I guess in spirit it's kind of a similar issue as when svdsolve is called with a krylovdim smaller than howmany, in the sense that the user-supplied arguments are just really not set up to even be able to solve the problem in a sensible way. I think now KrylovKit.jl just throws an error in this case, but in principle it could just as well use some heuristic to increase the krylovdim to an actually sensible value.
If you prefer to throw an error in case the rrule tolerance is larger than the magnitude of the smallest singular value to enforce that the arguments that were entered actually make sense, I think even that would be better than the kind of silent failures we're getting now.
I am still a bit confused; given that you manually call KrylovKit's rrule, is it possible to set the tolerance after you already know S from within PEPSKit? I definitely agree that this will pop up elsewhere, although also the forward computation is ill-defined if singular values are smaller than tolerance.
I am still a bit confused; given that you manually call KrylovKit's rrule, is it possible to set the tolerance after you already know
Sfrom within PEPSKit? I definitely agree that this will pop up elsewhere, although also the forward computation is ill-defined if singular values are smaller than tolerance.
Yes, it's definitely possible to set the tolerance from within PEPSKit.jl. Part of the question (which may not have been clear from my explanation) is whether it would be better to circumvent this from PEPSKit.jl, or address it directly here. Since it seemed to me that this problem is more broad than just our use case I personally thought it might be good to address it here.

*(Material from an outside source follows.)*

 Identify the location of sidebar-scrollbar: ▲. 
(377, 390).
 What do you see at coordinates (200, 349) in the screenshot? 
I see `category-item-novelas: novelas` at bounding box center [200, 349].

But indeed, while I keep kind of forgetting we're never going through the actual forward computation in our use case, it is definitely much more likely for the trouble to start in the forward computation in a normal use case. Given this, it does feel a bit strange to change to try to fix things in the backward pass when the forward was ill-defined.
If not intervening, does it make sense to put some warnings in place? Performing a tolerance versus smallest singular value magnitude check in the rrule and throwing a warning if the former is larger is simple enough I guess and might be helpful. Will this issue be caught by any of the current warnings in the forward computation?